Muzio Clementi Sonatine op. 36, n° 2 (1er et 2e mvts)
☞ NIVEAU DÉBUTANT / CD PLAGE 5
Vladimir Horowitz s’est arrêté parfois de jouer du piano, notamment de 1953 à 1965. Mais sa curiosité pour Clementi et pour Scarlatti le fit renaître. Il transforma son salon en studio : « J’ai recommencé avec Clementi. » Wanda, ombrageuse, certifie que son Volodia ne jure plus que par Clementi. Il fut « injustement mis dans l’ombre par Mozart; et Beethoven l’aurait aimé », ajoute-t-il. Cette Sonatine en sol majeur est aimable et gaie. Comme nous l’avons vu dans le morceau précédent, pesez dans le ré de la 1re mesure, glissez et allégez le si auquel il est lié.
Ce « soupesage » est vraiment à l’origine de la technique du piano.
1er mouvement : votre m. gauche contient des va-et-vient de croches. Comme dans le morceau de Gurlitt, ne la jouez pas sans réfléchir, mais apprenez le renversement de l’accord. Ex : le fa de la mes. n°3 (5e doigt) est la tierce de l’accord de ré. Cela est très important car un renversement d’accord ne doit pas être assis ni alourdi avec la main, mais allégé. Il exprime le « provisoire ». Voilà ce qu’est l’interprétation d’un morceau !

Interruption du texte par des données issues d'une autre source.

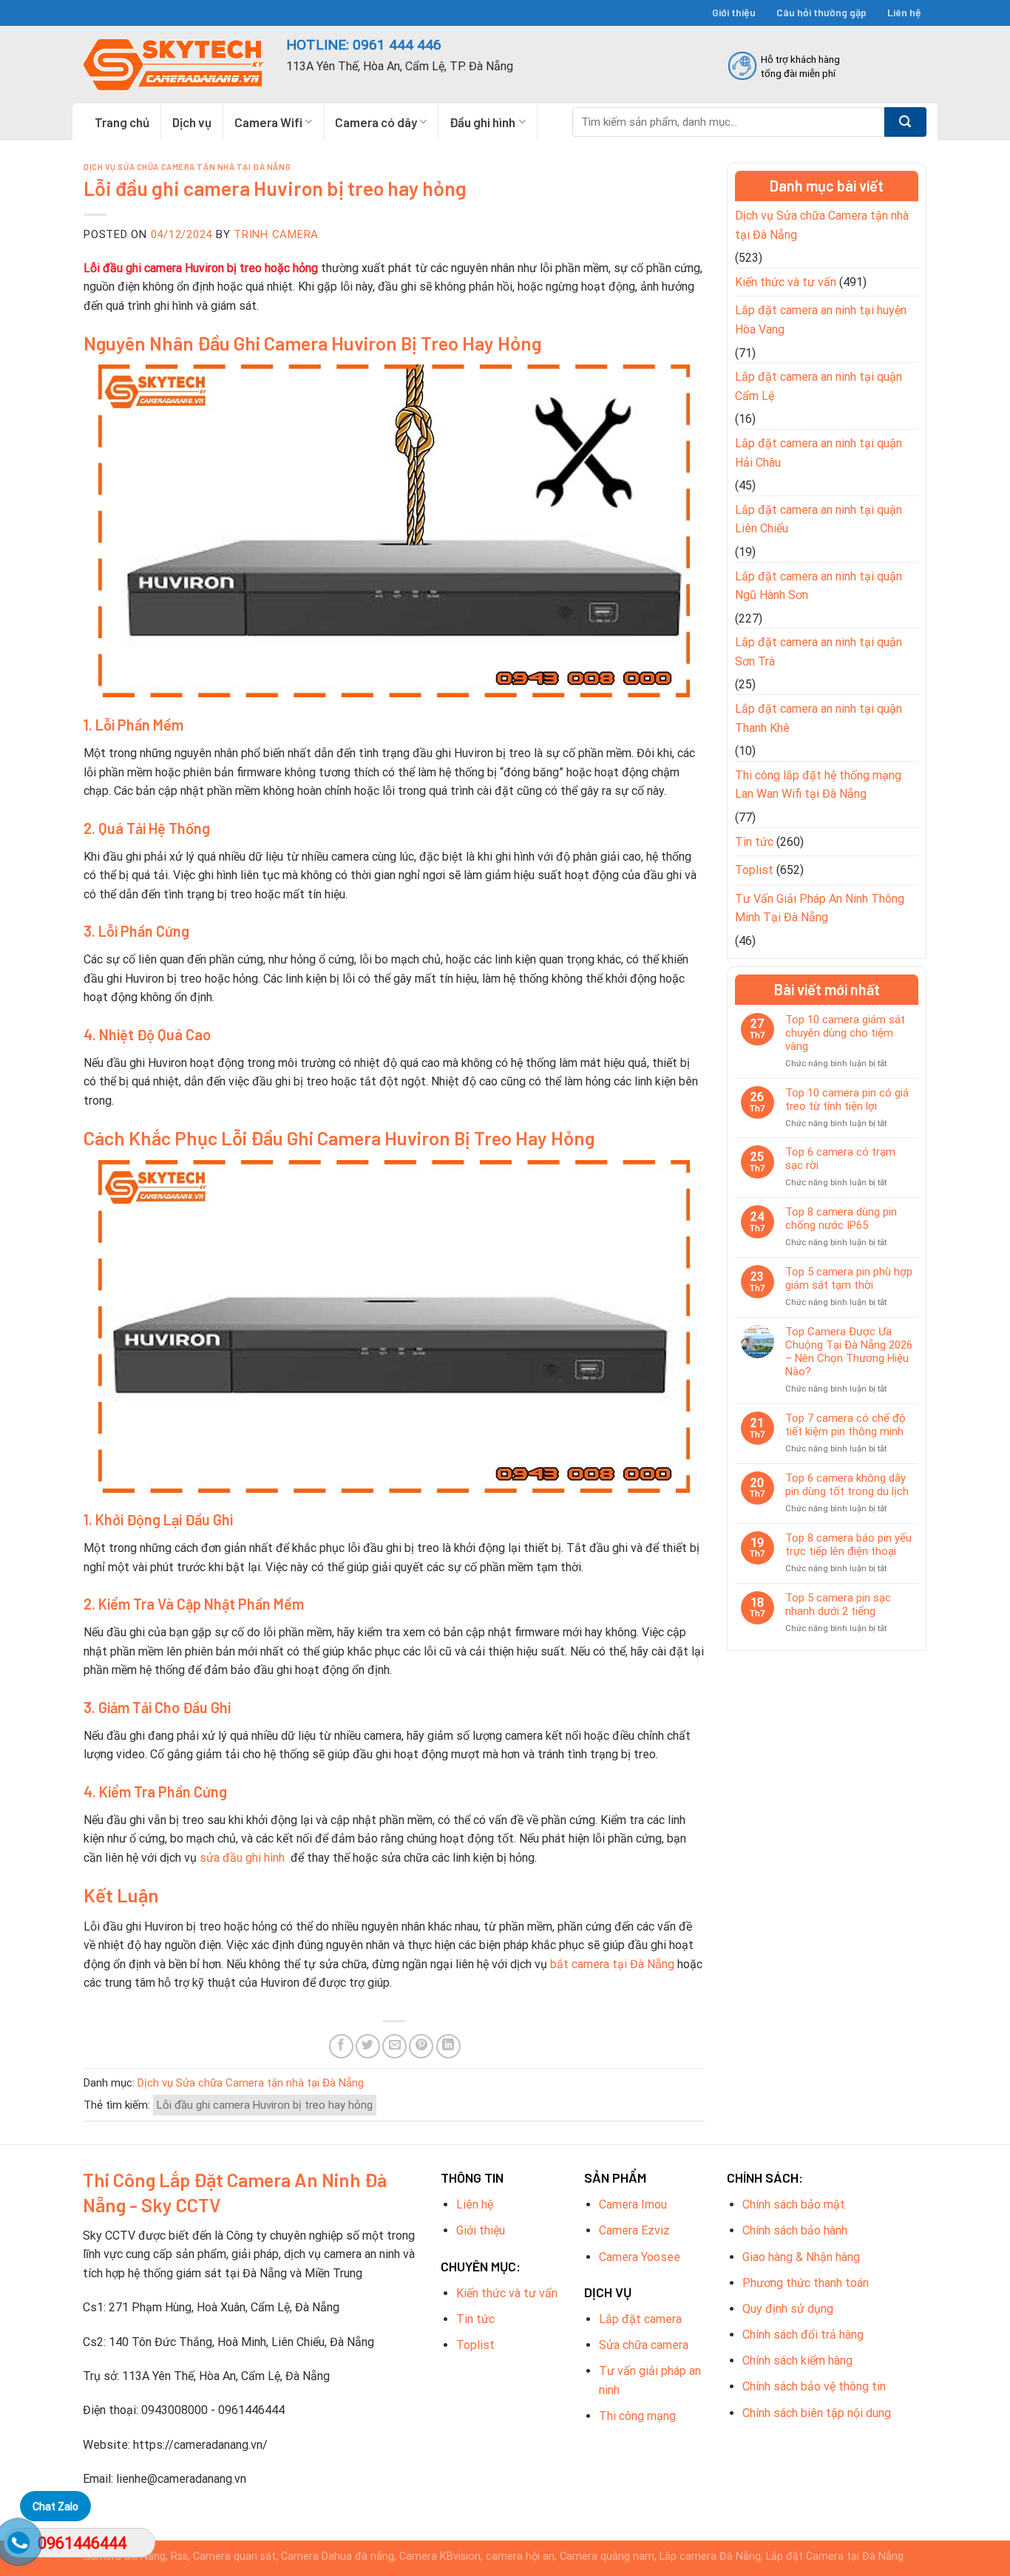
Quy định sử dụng (787, 2309)
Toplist (754, 870)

➜ Mes. n°8 et 12 : la basse est ré. Nous venons du ton principal : sol et allons vers celui de ré. Mais nous restons en voyage : là encore, il ne faut pas s’asseoir, ni écraser. Soyez léger de la main ! Nous n’arriverons à destination que mes. 22, après avoir « passé la frontière » annoncée par son « douanier » : la cadence parfaite. Dans la technique du piano, il faut faire vivre le corps avec le voyage de l’harmonie, de la tonalité.

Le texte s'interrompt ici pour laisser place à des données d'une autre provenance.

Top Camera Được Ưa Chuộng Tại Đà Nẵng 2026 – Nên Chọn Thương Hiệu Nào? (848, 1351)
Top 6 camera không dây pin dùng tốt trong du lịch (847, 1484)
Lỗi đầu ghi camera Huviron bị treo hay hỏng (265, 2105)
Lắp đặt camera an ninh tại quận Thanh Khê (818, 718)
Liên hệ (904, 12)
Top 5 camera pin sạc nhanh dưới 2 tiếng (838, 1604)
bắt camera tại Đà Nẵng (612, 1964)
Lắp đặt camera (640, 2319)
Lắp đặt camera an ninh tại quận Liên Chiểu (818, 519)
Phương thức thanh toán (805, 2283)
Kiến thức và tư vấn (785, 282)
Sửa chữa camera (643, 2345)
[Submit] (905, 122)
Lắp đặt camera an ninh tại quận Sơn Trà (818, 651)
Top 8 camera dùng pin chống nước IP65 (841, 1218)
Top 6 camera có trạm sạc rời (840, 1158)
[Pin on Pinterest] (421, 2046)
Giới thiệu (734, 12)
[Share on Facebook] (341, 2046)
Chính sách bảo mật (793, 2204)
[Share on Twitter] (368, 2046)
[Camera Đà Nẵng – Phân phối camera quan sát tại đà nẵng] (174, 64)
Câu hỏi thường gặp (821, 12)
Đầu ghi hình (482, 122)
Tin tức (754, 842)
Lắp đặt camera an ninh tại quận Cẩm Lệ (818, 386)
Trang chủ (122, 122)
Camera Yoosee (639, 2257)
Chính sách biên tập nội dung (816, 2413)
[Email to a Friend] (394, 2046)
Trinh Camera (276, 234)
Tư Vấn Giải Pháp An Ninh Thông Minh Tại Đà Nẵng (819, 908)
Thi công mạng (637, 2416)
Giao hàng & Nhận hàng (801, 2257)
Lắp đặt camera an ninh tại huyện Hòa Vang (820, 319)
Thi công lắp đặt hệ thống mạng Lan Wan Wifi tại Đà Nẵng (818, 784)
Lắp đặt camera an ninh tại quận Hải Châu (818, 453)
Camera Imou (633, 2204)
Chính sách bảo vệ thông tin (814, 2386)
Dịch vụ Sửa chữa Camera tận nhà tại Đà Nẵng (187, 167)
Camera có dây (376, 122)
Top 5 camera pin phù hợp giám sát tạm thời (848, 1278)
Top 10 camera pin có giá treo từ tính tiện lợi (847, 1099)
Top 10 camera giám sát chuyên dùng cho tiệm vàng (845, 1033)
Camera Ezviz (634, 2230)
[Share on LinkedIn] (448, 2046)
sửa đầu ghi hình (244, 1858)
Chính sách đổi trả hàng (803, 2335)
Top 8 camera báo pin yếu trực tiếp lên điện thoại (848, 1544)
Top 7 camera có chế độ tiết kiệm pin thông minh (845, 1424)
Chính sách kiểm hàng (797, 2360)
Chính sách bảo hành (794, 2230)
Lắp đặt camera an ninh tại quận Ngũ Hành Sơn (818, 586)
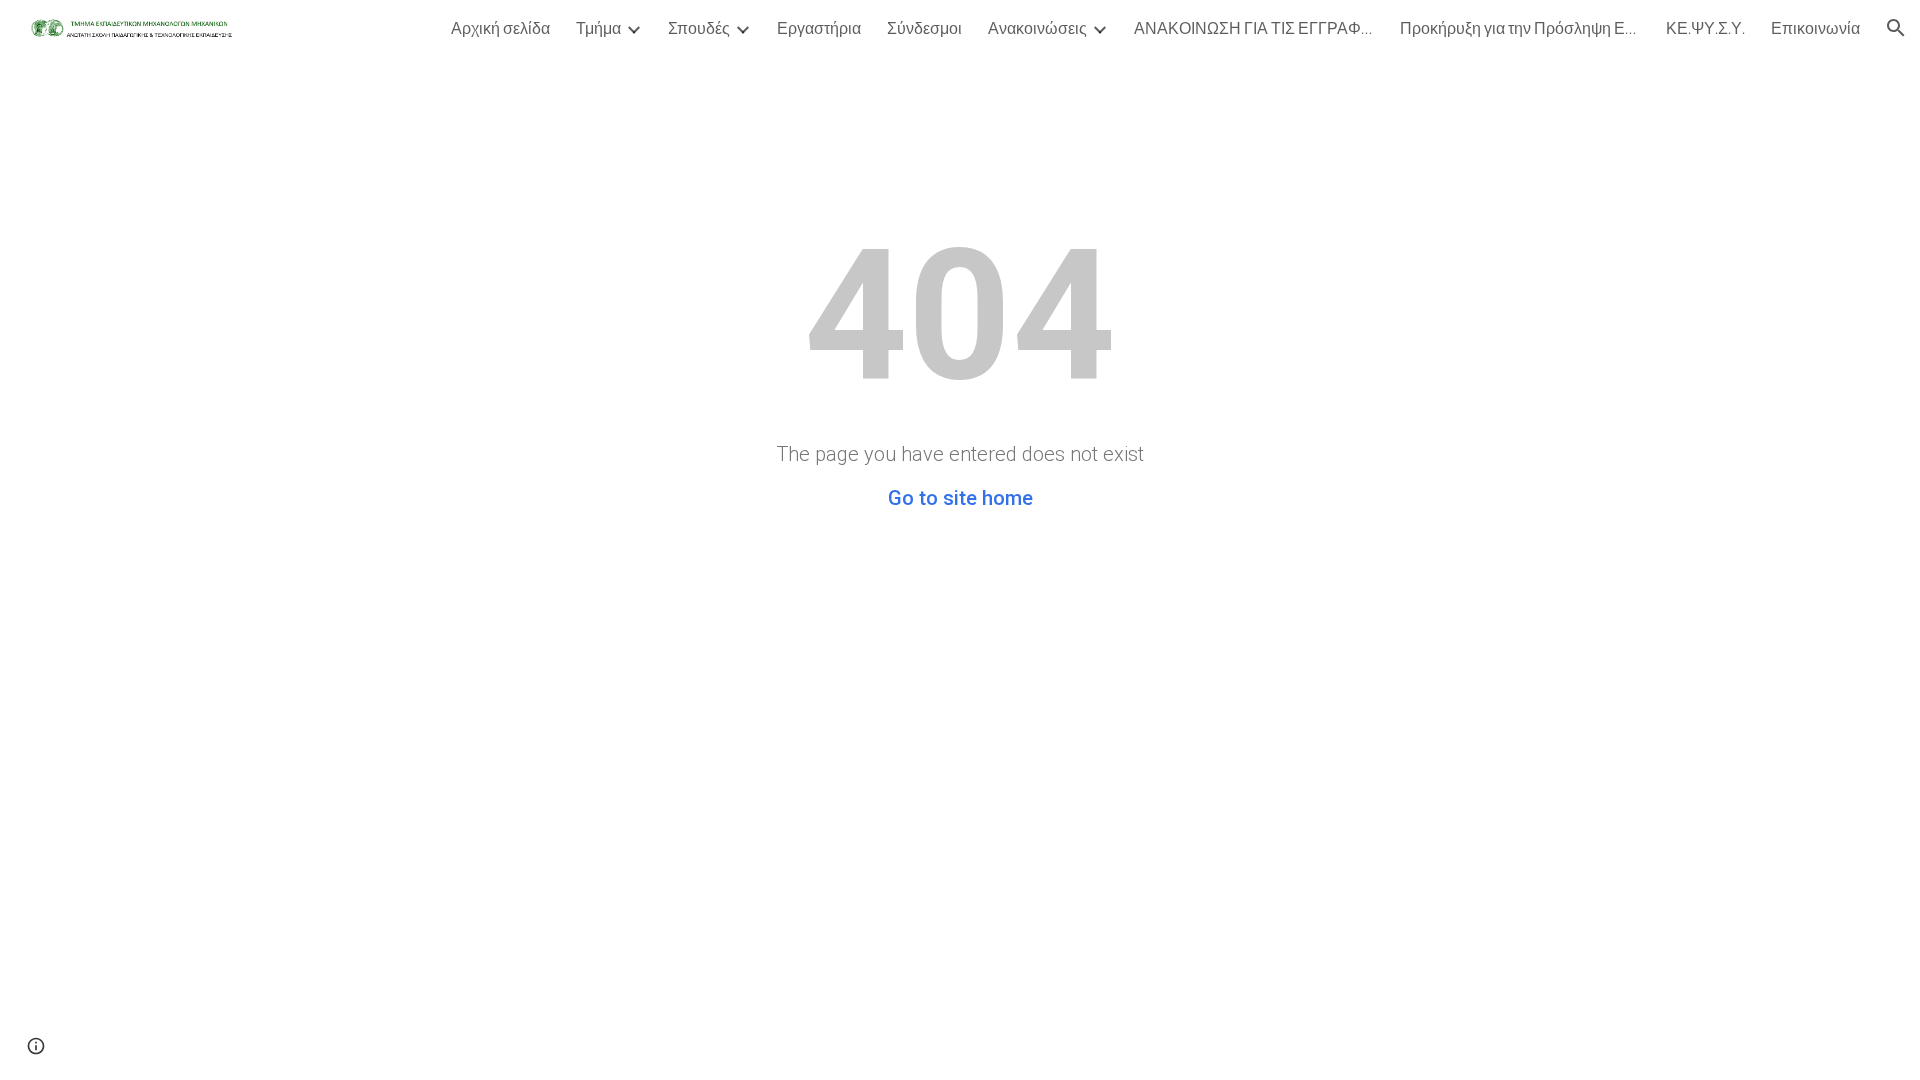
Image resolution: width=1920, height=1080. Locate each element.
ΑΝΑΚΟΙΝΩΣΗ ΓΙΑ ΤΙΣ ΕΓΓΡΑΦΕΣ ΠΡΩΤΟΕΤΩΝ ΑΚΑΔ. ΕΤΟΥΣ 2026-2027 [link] (1254, 27)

2e mouvement : ce très bel allegretto est tendre et cantabile. Là aussi, « chantez-le avec les doigts ». Il faut jouer dolce, mais projetez quand même votre note longue (blanche) à la m. gauche, afin que le son parvienne jusqu’au 3e temps. Mes. n° 5 : lancez cette fois la blanche à la m. droite afin qu’elle habille le chant qui passe à gauche.
➜ Plans sonores dans une main : et maintenant, un bon exercice musical et technique: partagez votre m. gauche en deux. Faites sonner la basse avec un peu de poids, résistez avec votre doigt (4e puis 5e doigt, 3e et 5e) et atténuez les doigts internes (2e et pouce). L’indépendance des doigts dans la main, un beau secret !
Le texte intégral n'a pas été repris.